Intervention de Henri Tandonnet

Réunion du 18 janvier 2012 à 14h30
Conséquences environnementales des essais nucléaires français en polynésie française — Adoption d'une proposition de loi dans le texte de la commission

Photo de Henri TandonnetHenri Tandonnet :

Monsieur le président, monsieur le ministre, mes chers collègues, après la Seconde Guerre mondiale, la possession de l’arme nucléaire a constitué, sous l’impulsion du général de Gaulle, une priorité pour l’indépendance de notre défense. Après le désert du Sahara, les atolls de Moruroa et de Fangataufa, en Polynésie française, furent le théâtre des cent quatre-vingt-treize essais nucléaires effectués entre le 13 février 1960 et le 27 janvier 1996. Les territoires concernés en ont été fortement marqués.

Ces îles polynésiennes avaient déjà fait l’objet de toutes les attentions lorsque, entre 2009 et 2010, le Parlement avait examiné le projet de loi relatif à la reconnaissance et à l’indemnisation des victimes des essais nucléaires français. Je rappelle qu’étaient concernés, pour la Polynésie, quelque 4 000 civils et militaires ayant travaillé sur les sites nucléaires de 1966 à 1996.

Depuis maintenant quinze ans, la France ne procède plus à des expérimentations d’armes nucléaires en Polynésie française. Cependant, l’évaluation environnementale n’avait, jusqu’à présent, pas fait l’objet de la discussion d’un texte au Parlement.

La proposition de loi que nous examinons aujourd’hui a deux objets : elle prévoit la rétrocession par la France des atolls de Moruroa et de Fangataufa au domaine public polynésien et elle établit la responsabilité de notre pays quant à la surveillance écologique et aux éventuels travaux de dépollution des sites.

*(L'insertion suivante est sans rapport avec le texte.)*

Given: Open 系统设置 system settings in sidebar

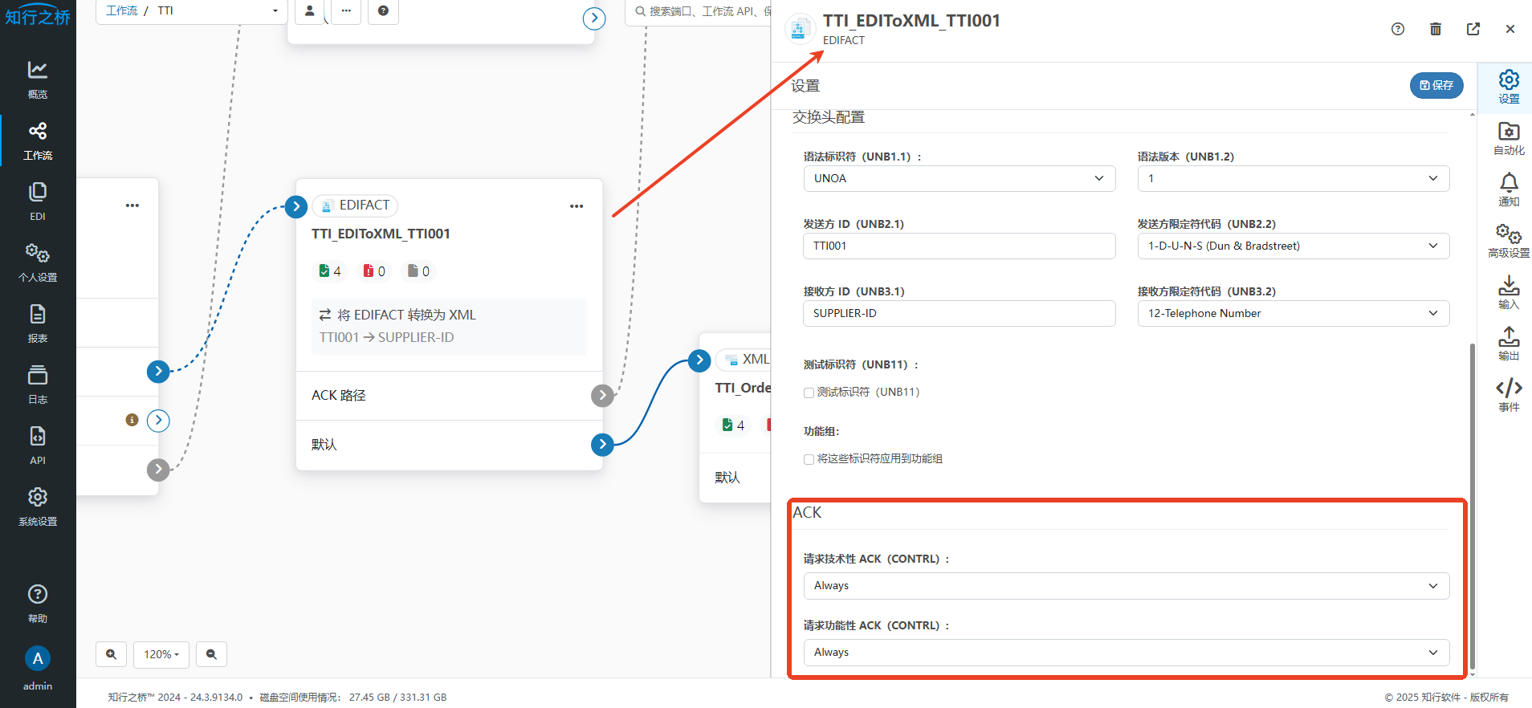Looking at the screenshot, I should pos(38,506).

En effet, la présence de matières radioactives est certaine et les conséquences sur l’environnement ne sont pas encore aujourd’hui bien connues. Devant l’absence de certitudes quant la détérioration du milieu causée par les expérimentations nucléaires, la surveillance radiologique et géomécanique s’impose, notamment afin de prévenir les risques de dommages graves, voire irréversibles. Cette surveillance a cependant un coût et nécessite la mobilisation de moyens tant humains – c'est-à-dire, surtout, des compétences – que matériels. La question ne se pose donc pas de savoir à qui échoit la charge de ce suivi : la France doit assumer cette responsabilité.

L’objectif de la réparation et du suivi des dommages environnementaux par la France est donc tout à fait prioritaire pour les générations futures de la Polynésie française, et ce territoire a toute légitimité à exercer un droit de regard.

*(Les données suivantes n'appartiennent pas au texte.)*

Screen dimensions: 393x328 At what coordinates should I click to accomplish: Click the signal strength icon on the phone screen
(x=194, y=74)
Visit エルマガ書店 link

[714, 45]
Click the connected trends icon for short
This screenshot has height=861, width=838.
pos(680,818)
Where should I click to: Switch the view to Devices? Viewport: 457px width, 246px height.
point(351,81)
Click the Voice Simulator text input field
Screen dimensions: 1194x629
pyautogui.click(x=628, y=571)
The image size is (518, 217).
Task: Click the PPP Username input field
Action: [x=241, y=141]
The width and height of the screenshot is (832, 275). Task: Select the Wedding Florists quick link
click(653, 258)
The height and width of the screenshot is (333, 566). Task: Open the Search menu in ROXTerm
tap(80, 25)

En ce qui concerne la rétrocession des atolls, les parlementaires que nous sommes ne devraient pas avoir à interférer a posteriori dans un contrat public qui est parfaitement clair sur cette question. Il est même anormal d’avoir recours à la loi pour faire respecter un engagement contractuel de l’État. Je vous livrerai cependant mon avis sur cette question de la rétrocession des atolls de Moruroa et de Fangataufa : je trouve peu raisonnable de dissocier la propriété d’un territoire de la responsabilité qui en découle.

En l’espèce, la proposition de loi qui nous est soumise présente un caractère paradoxal.

D’un côté, la collectivité de Polynésie redevient propriétaire des territoires rétrocédés, ce qui me semble normal au vu de la clause spéciale incluse dans la délibération du 6 février 1964. Néanmoins, on ne savait pas, à l’époque, que ces territoires seraient si durablement pollués. Il s’agit donc d’un retour impossible : comment rétrocéder ces atolls pour une éventuelle utilisation alors que l’on ne maîtrise pas les effets des essais nucléaires ?

De l’autre côté, la responsabilité de la dépollution et de la surveillance des conséquences environnementales des essais nucléaires est confiée à l’État : il n’y a pas d’autre solution. Mais il est nécessaire, aussi, que la Polynésie ait connaissance en toute transparence de l’état des lieux et de leur évolution, ce que le texte prévoit et que nous approuvons.

Logiquement, il faudrait que l’État, seul responsable, assume la dépollution et la surveillance géologique des îles, mais il faudrait également reporter la rétrocession de ces territoires jusqu’à ce que leur stabilité environnementale soit acquise, afin d’éviter des situations conflictuelles liées à l’usage qui en serait fait. À l’heure actuelle, il me semble prématuré de réaliser ce transfert. Pour reprendre l’image de Richard Tuheiava, je dirai que les deux fils ne sont pas, aujourd'hui, en mesure de rejoindre la table familiale !

En conclusion, je souhaite rappeler le caractère légitime des mesures environnementales de ce texte. Cependant, eu égard à toutes les réserves que je viens d’émettre au sujet des conséquences du transfert de propriété, le groupe de l’Union centriste et républicaine a décidé de s’abstenir.